··· Data extract ···
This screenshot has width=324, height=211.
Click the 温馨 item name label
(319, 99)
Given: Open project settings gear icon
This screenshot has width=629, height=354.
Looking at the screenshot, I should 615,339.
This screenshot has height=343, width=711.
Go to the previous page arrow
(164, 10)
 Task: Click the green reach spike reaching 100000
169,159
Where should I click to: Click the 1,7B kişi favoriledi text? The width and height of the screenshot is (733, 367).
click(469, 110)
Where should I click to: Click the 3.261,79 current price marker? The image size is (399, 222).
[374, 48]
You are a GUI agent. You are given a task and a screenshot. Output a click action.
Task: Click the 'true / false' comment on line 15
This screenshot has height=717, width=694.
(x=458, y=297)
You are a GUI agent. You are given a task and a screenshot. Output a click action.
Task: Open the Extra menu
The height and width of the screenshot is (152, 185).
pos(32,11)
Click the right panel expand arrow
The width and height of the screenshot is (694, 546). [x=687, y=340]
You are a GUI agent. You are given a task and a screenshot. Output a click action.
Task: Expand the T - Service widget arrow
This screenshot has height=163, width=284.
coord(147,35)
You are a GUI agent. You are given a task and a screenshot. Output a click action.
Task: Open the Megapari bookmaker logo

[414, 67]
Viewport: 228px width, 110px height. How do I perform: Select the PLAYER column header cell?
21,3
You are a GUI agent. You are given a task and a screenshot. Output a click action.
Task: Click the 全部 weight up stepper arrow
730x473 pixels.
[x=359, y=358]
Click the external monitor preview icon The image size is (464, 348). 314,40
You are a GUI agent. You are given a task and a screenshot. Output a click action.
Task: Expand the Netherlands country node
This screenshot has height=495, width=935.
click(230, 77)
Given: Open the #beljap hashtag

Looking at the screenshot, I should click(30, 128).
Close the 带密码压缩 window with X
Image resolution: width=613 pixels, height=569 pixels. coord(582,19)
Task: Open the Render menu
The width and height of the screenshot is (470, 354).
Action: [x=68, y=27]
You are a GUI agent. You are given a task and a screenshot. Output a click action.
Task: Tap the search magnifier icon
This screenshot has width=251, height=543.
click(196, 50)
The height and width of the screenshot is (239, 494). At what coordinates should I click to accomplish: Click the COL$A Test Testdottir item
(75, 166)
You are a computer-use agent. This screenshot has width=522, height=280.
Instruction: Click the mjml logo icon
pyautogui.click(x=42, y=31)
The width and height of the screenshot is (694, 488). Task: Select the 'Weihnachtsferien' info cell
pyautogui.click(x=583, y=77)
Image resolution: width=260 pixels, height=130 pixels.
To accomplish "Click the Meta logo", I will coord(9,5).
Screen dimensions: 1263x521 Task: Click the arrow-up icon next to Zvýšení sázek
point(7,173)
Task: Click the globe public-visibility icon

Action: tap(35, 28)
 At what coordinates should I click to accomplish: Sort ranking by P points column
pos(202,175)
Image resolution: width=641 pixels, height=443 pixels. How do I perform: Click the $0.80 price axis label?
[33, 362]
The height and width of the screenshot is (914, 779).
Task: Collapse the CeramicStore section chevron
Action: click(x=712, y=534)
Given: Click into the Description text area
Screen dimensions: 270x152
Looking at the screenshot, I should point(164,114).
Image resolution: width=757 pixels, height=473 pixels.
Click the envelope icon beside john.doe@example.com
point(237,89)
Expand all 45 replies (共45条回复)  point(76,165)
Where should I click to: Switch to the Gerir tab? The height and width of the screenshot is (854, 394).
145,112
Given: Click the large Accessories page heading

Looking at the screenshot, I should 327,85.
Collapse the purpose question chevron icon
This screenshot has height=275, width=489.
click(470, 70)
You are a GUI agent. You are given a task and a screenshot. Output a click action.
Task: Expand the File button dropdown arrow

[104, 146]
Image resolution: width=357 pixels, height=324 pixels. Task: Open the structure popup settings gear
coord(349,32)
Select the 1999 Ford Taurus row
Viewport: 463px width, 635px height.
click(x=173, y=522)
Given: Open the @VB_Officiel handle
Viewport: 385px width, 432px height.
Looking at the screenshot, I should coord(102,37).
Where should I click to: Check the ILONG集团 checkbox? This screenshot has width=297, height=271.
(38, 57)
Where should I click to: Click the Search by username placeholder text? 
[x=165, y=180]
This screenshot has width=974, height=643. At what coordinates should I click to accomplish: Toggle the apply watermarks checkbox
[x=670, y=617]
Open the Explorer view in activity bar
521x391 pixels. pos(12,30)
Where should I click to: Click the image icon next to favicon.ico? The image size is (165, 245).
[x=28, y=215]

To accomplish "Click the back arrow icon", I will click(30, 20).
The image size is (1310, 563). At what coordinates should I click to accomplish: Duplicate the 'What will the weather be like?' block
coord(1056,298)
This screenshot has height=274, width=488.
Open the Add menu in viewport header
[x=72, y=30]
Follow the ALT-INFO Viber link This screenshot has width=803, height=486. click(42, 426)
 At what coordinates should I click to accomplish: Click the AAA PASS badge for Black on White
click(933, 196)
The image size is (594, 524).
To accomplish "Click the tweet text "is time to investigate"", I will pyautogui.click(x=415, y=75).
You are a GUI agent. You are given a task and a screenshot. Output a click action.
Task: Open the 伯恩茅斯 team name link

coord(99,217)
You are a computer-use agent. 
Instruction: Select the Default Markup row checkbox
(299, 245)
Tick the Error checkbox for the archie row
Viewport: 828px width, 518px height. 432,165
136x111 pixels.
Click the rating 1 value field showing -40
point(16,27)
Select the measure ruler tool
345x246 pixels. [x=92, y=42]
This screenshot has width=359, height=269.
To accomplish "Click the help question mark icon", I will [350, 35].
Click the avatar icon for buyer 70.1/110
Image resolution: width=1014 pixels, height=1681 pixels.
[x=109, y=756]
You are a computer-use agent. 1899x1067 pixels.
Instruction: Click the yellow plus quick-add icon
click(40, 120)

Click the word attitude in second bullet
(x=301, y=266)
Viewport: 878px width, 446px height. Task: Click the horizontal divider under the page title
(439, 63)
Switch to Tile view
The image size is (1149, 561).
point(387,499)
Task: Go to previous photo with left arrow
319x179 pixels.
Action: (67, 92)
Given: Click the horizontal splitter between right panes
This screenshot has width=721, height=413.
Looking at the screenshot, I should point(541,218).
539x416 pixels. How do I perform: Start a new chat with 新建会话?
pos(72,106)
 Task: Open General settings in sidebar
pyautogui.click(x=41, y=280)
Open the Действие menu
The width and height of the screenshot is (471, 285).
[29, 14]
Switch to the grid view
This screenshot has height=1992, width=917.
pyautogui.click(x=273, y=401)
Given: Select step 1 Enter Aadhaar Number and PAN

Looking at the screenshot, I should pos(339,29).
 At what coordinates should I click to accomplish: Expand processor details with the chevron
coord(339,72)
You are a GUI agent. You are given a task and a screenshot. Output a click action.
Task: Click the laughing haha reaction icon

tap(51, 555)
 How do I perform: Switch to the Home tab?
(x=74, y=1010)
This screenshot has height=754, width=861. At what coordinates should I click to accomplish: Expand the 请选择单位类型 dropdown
···
_Task to carry out:_
Repeat only the stretch of lines that opens with the line containing "You are a computer-use agent. 1899x1067" and closes with the final line of the entries, both included, exactly as written.

_Completed task:_
You are a computer-use agent. 1899x1067 pixels.
Instruction: Click the yellow plus quick-add icon
click(40, 120)

Click the word attitude in second bullet
(x=301, y=266)
Viewport: 878px width, 446px height. Task: Click the horizontal divider under the page title
(439, 63)
Switch to Tile view
The image size is (1149, 561).
point(387,499)
Task: Go to previous photo with left arrow
319x179 pixels.
Action: (67, 92)
Given: Click the horizontal splitter between right panes
This screenshot has width=721, height=413.
Looking at the screenshot, I should point(541,218).
539x416 pixels. How do I perform: Start a new chat with 新建会话?
pos(72,106)
 Task: Open General settings in sidebar
pyautogui.click(x=41, y=280)
Open the Действие menu
The width and height of the screenshot is (471, 285).
[29, 14]
Switch to the grid view
This screenshot has height=1992, width=917.
pyautogui.click(x=273, y=401)
Given: Select step 1 Enter Aadhaar Number and PAN

Looking at the screenshot, I should pos(339,29).
 At what coordinates should I click to accomplish: Expand processor details with the chevron
coord(339,72)
You are a GUI agent. You are given a task and a screenshot. Output a click action.
Task: Click the laughing haha reaction icon

tap(51, 555)
 How do I perform: Switch to the Home tab?
(x=74, y=1010)
This screenshot has height=754, width=861. At what coordinates should I click to accomplish: Expand the 请选择单位类型 dropdown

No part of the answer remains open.